Some moments i feel i have life down other times im floundering. Right now i feel i got this but i also know im procrastinating. Im going to sit in this moment and enjoy the false sense of security. I know a lot of us are struggling and though i wish i was alone in it… it’s sadly comforting. I want you all to take care you are appreciated by me!
My mind is trying to make something bother me more than it does. It’s giving me a headache. I keep thinking about it but can’t get too worked up like i think i should be. Ugh. Deep breaths and let it go
I’ve been in a good mood the last few days. Fairly productive for me. We had my son’s graduation party. It was small but he enjoyed himself. On a side note… His girlfriend broke up with him but he’s taken it well thankfully.
I have a psych dr appt tomorrow. We shall see how that goes.
I must be feeling something down deep as I’ve been wanting to eat all day. Im just not sure what is causing it. It might be some weird dreams I have been having.
I know this is disjointed post but i wanted to post my update as i know when i haven’t read from a person in awhile i wonder.
I’ve crashed into the idgf mode. My dreams keep haunting me with the past and i have no motivation.
I see the psych dr Monday. But i don’t think meds will change things. Im faithful in them and though they help the bipolar… it is still a part of me. I just want someone to see the struggle and say… hey you’re doing a great job at being you despite life.
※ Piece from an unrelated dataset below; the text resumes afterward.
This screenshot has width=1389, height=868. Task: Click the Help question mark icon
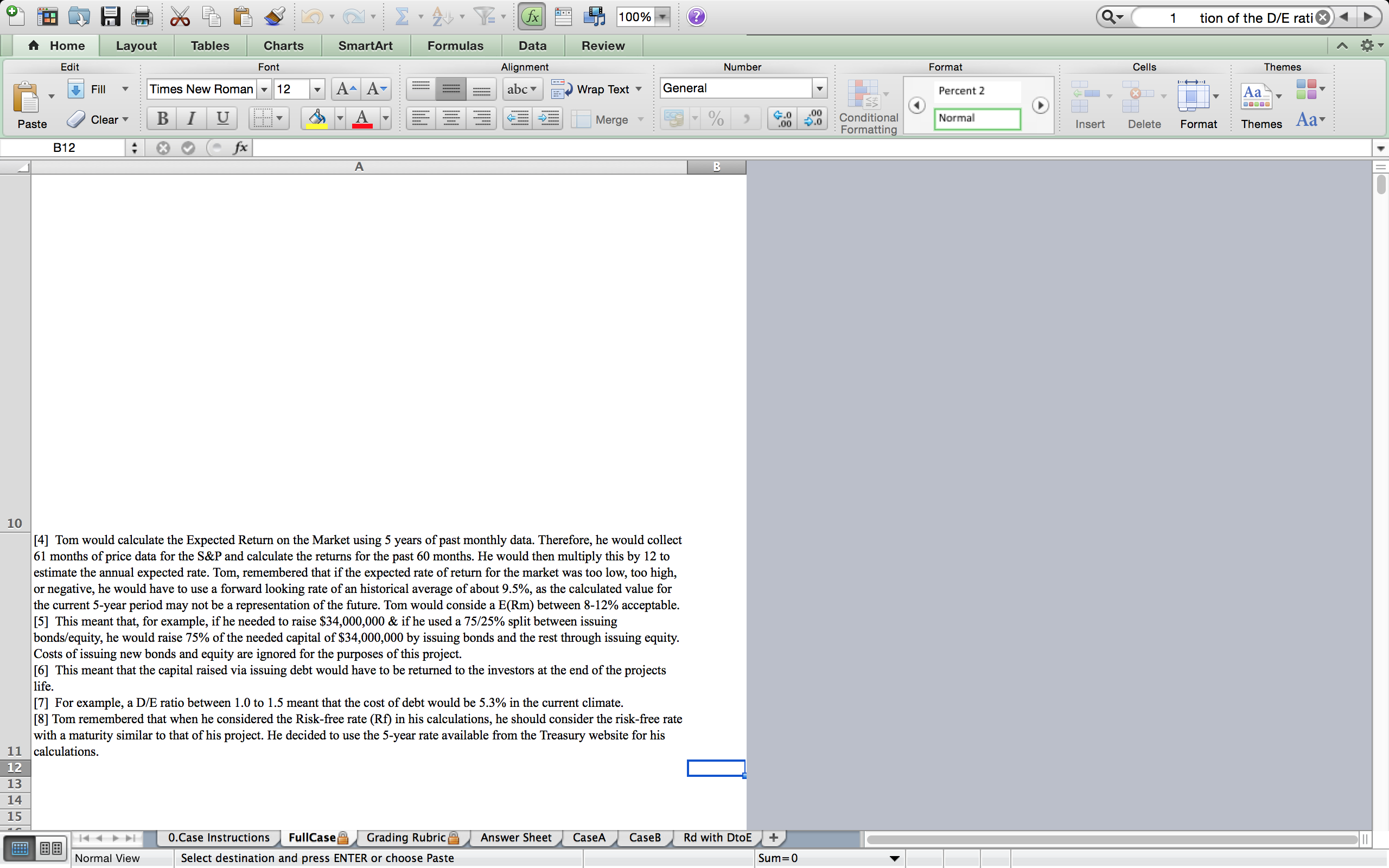click(x=696, y=17)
Keep it up.
My joy from earlier has been replaced with swirling thoughts of doubt and regret. How is it that a few hours change your feelings?
Yikes my weekend got out of hand work wise but i managed it. Now to work two weeks without on call then another week then two weeks and im taking a week off. I need it.
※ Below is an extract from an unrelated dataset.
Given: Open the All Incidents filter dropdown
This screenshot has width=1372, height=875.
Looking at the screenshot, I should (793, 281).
I react to things wrong sometimes that’s what anxiety does. It’s not easy to change an attitude just because. I try to be fair and honest in everything. I’ve come a long way and today im proud of that.
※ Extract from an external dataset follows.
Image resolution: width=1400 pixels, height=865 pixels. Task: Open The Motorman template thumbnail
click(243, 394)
Right at this moment im in good spirits which is a nice change. Im enjoying it so there is that.
I am pretty sure I’m depressed. I just lay in bed with thoughts swirling. Im not interested in anything and i can’t seem to either care enough or too much. I wish i had something poignant to say but i don’t.
Indeed. Com said this job i would like looked at my resume. Please send positivity and prayers i get a chance to interview.
I am holding steady. I’m just at a space i have no fucks to give. I wish i had something cheery and hopeful to share. Alas i don’t. So much turmoil in the us and work is a disaster. I have too many feelings im numb.
I applied for a couple of jobs. I can’t let go of this itching in my brain that my new boss won’t be supportive. I’ve spent time thinking is this the anxiety talking but honestly it’s nagging at me.
I am thinking of getting my son on disability. He has cancer and mental health issues. Can anyone shed light on how to start the process?